Les questions fréquentes

Where are your products come from?

Our Marseille soaps are handcrafted in Marseille, France. We personally pick them up from two of the last soap factories known for respecting the genuine manufacturing process which is unique to this soap.

Even though some of our Aleppo soaps are made in Syria, we import them from a French company located near Paris.

Why don't you have a store on the street?

Thanks to our website, we can easily reach our customers all over Canada. A brick and mortar shop has some pro’s but a lot of con’s. Especially when one basically offers a sole product as it is the case here.

However, in order to be physically speaking more visible, we do participate to several shows in Quebec. Our soaps are also available at our retailers.

Cosmetics without packaging isn't a lack of hygiene?

Not at all. Check our Environmental practises page and find out why most of Marseille soaps (and us) can’t stand packaging.

It is also good to know that all our products are stored away from dust and are kept in sealed boxes. If it reassures you, rinse your soaps just like you do with an apple bought at the grocery store, even if cleaning a cleaning product seems a little strange.
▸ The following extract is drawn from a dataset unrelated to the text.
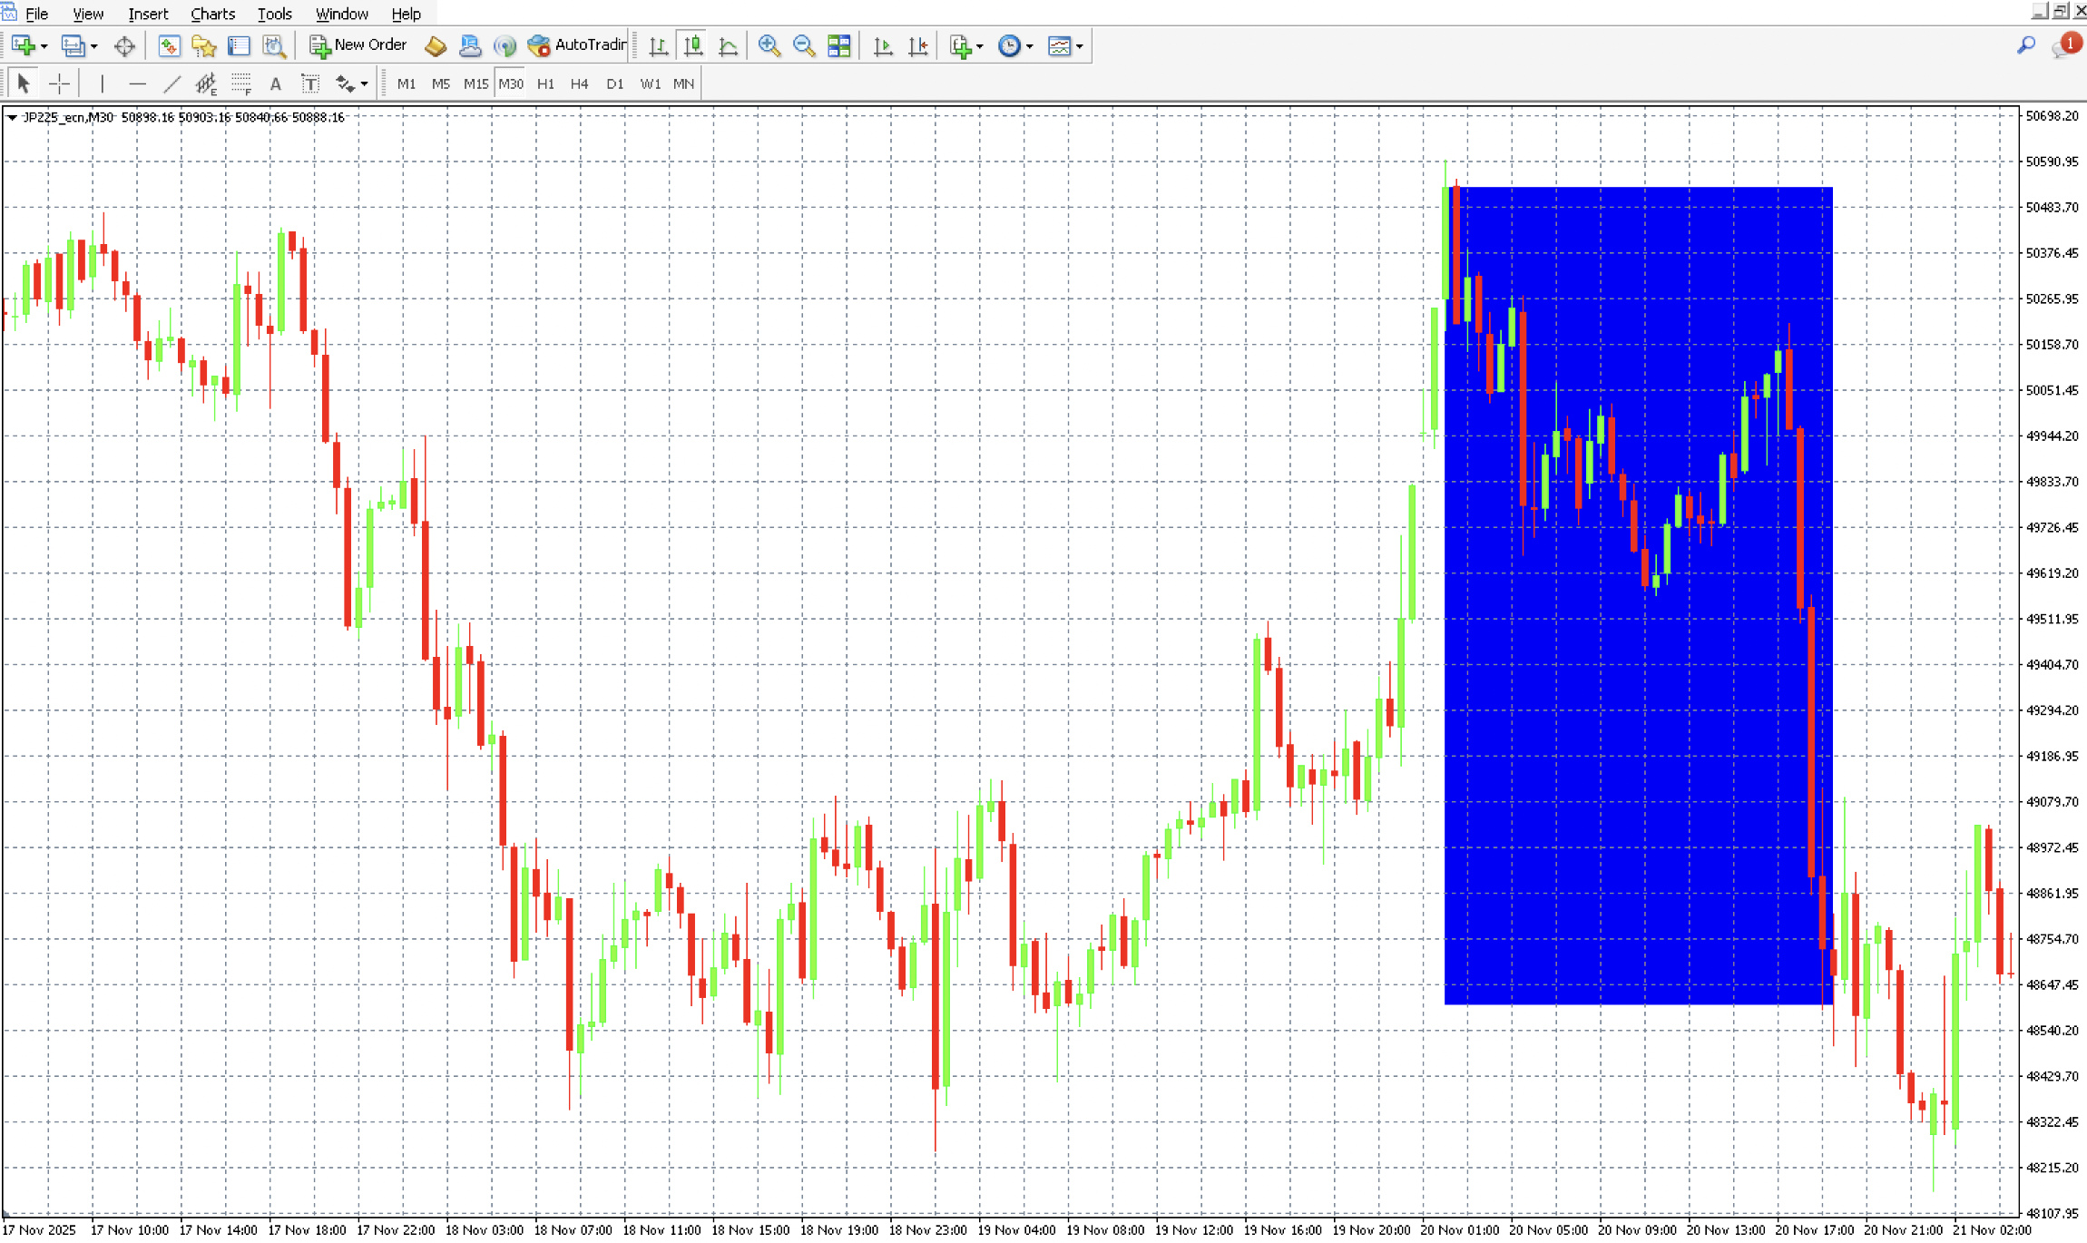2087x1243 pixels.
Task: Open the Market Watch panel icon
Action: point(169,45)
Why some of olive oil based soaps are not green?

While drying and aging, a classic genuine Marseille soap slowly loses its color on the surface. This is a proof that you have in your hand a dye-free soap. Any real Marseille soap, just like Aleppo soap, always end up brown after a while.

Here we can clearly see this phenomenon on a olive oil based soap, although soaps made of coconut oil and palm oil suffer the same fate.
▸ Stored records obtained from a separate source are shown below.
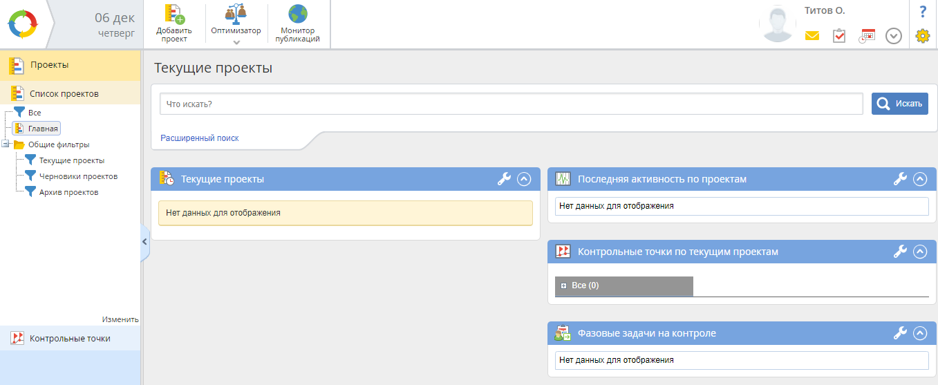Collapse the Общие фильтры tree folder
Image resolution: width=938 pixels, height=385 pixels.
pos(6,144)
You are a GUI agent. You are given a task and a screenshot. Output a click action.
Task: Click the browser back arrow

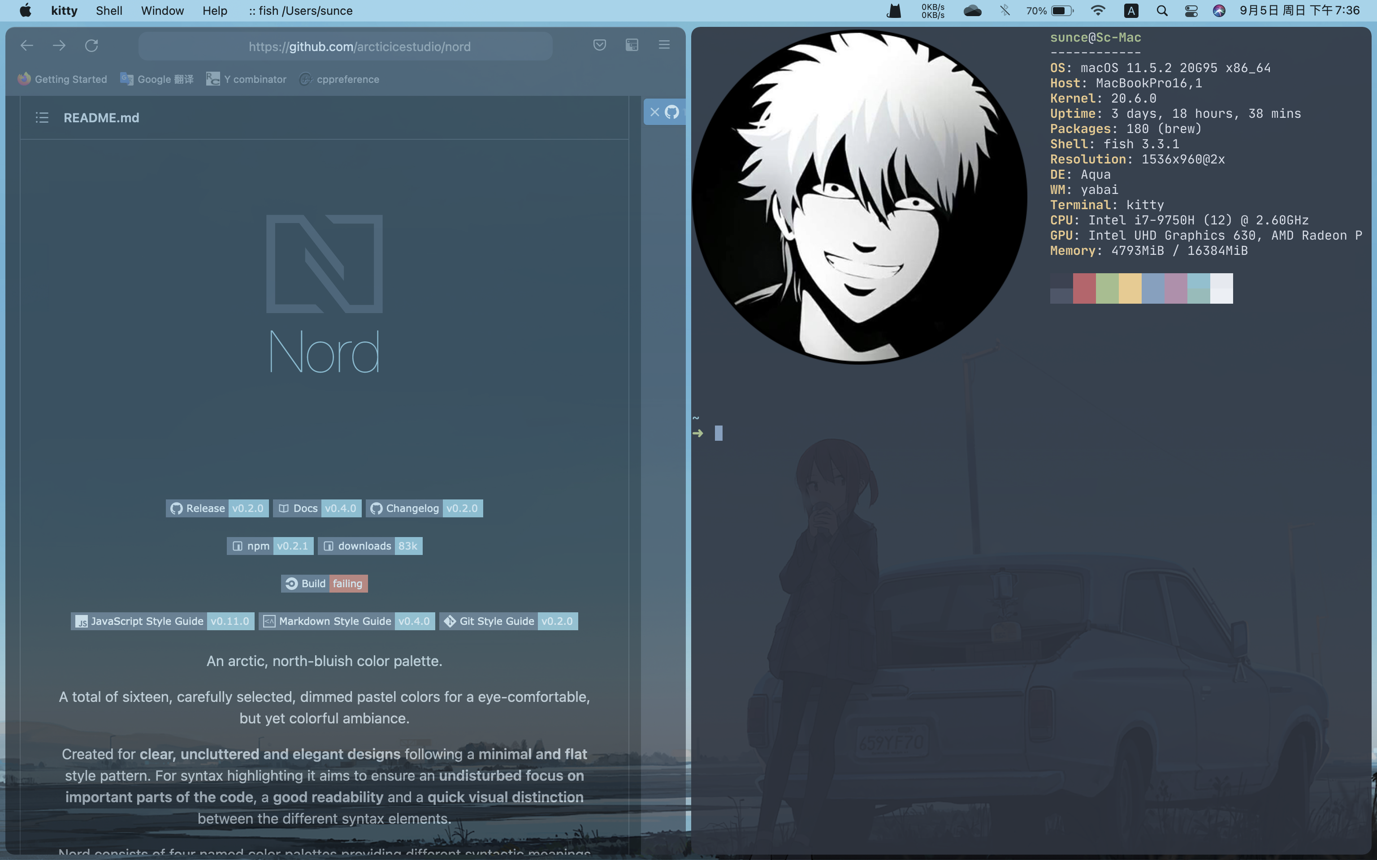coord(27,46)
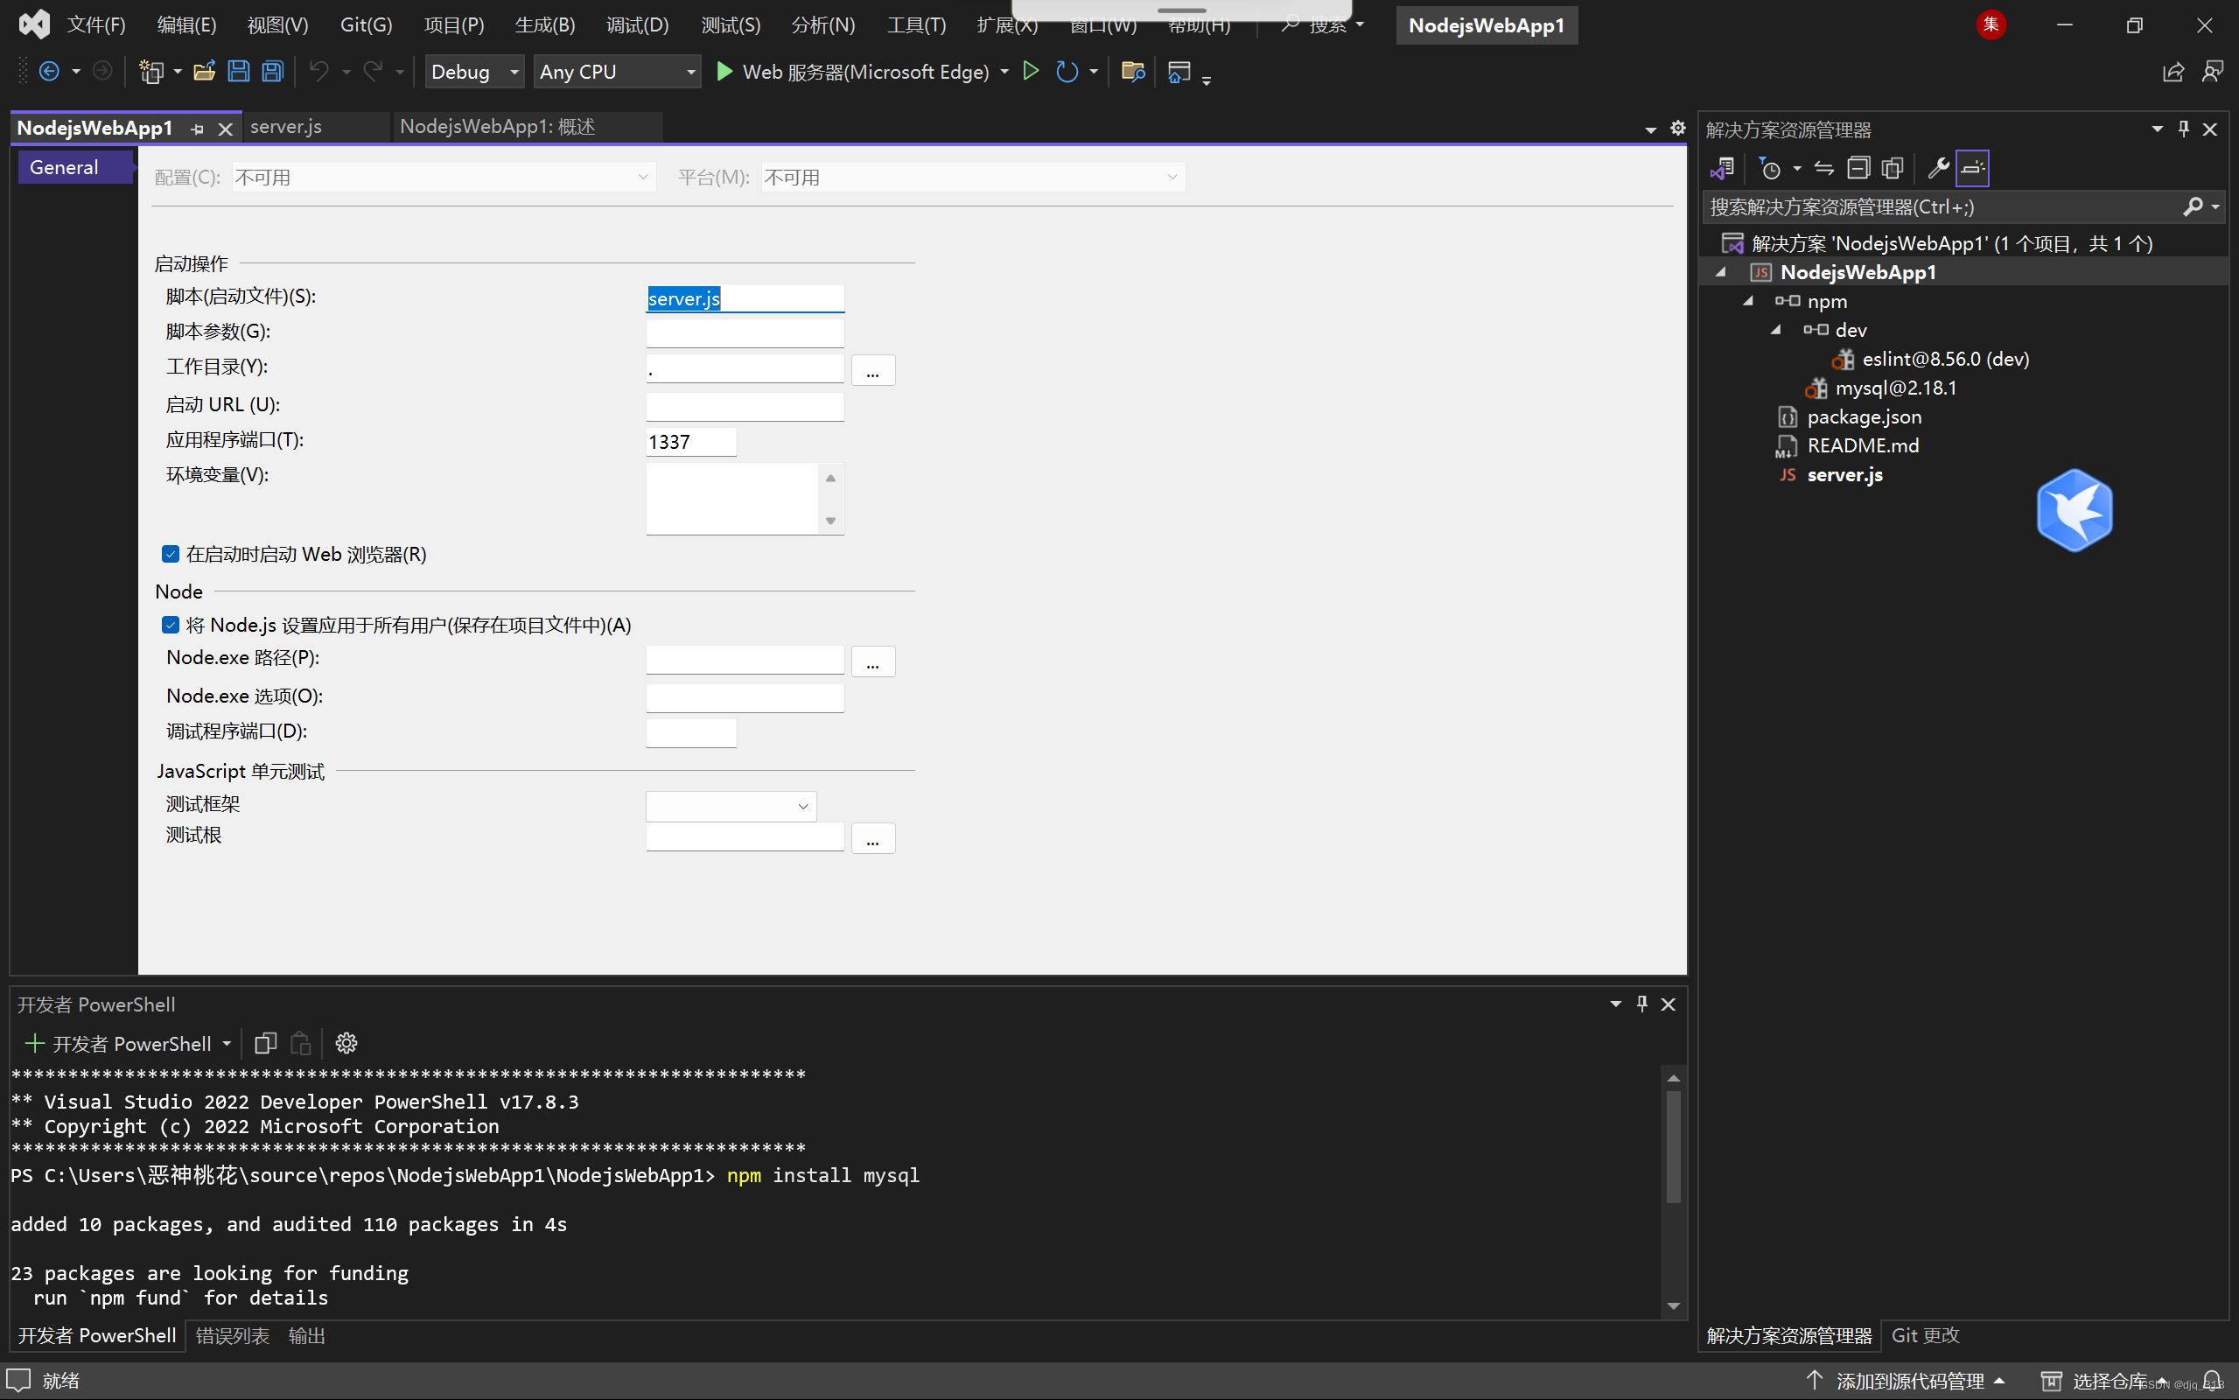This screenshot has height=1400, width=2239.
Task: Click the notifications bell in the status bar
Action: pos(2211,1381)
Aren't Marseille soaps made with 100% olive oil?

Not anymore and not always. For the past two centuries, most Marseille soaps are not made with olive oil only. This is due to both technical and economical factors.

Olive oil is more difficult to saponify because it gives a much softer soap. It would be essential to let it dry for several months, which would result in higher storage costs, raising the final price as it is the case with Aleppo soaps.

Also, other oils like coconut oil and palm oil give soaps some interesting properties such as hardness and foam in the same time.

However, the amount of saponified olive oil can represents 40% and more of the total of oils found in a Marseille soap.

Aren't your soaps too big?

Genuine Marseille soaps might seem too big to be used easily but it is also very easy to cut them when they are not too dry.

For the record, Marseille soaps used to be sold in big blocks of 30 or 50 kg! Washer women back then just cut pieces of soaps right from the block. beside, you may have already noticed that the bigger a soap is, the cheapest it is.

Are your soaps hypoallergenic?


Designed to reduce or minimize the possibility of an allergic response, as by containing relatively few or no potentially irritating substances.

Traditional Marseille soaps, just as Aleppo soaps, are considered hypoallergenic since they contain only the basic essentials to make a soap, therefore drastically reducing the possibility of allergies.

Scented soaps, whether they are from Marseille or not, contain a lot more ingredients.

They are more likely to cause skin reactions to people with an allergy to one or more ingredients found in these type of cosmetics, typically fragrances and their molecules.

Speaking of fragrances

A traditional Marseille soap, whether it is a toilet soap or a household soap, does not contains fragrances except its natural scent.

Scented soaps have natural fragrances while others are scented with synthetic fragrances.

A natural fragrance is an essential oil which is indicated by its botanical name in the list of ingredients. For example, Rosa Gallica L is an essential oil of rose.

Synthetic fragrances are used when one wants to reproduce the smell of fruit or when production of essential oil is impossible for various reasons. For example, Lily of the valley being a toxic and deadly flower, this might be one good reason to use artificial scents.

Note: a naturally scented soap is not necessarily better in terms of safety. Plants, flowers, and even more so their essential oils, may be as as toxic or allergenic as synthetic fragrances. For this reason, we do not use the marketing rhetoric which portrays the presence of essential oil in a soap as the best thing that could happen to your skin.

What we should remember is that regardless the nature of a given fragrance; the late is often the primary reason of allergies when a scented soap is used.

Are your soaps colored?

A traditional Marseille soap contains no dye. Some scented soaps do contains dyes. The presence of dye is indicated in the list of ingredients with the letters CI followed by a five-digit number. For example CI12490 indicates a red dye.

Are they tested on animals?

No. The European Union banned those tests in 2004 on finished cosmetic products and since 2009 tests on single ingredients and combinations of ingredients have also being banned.

Note: three very specific tests are still temporarily allowed but mainly concern industries that develop more complex cosmetics products than Marseille soaps, like lipsticks, anti-aging creams, etc.).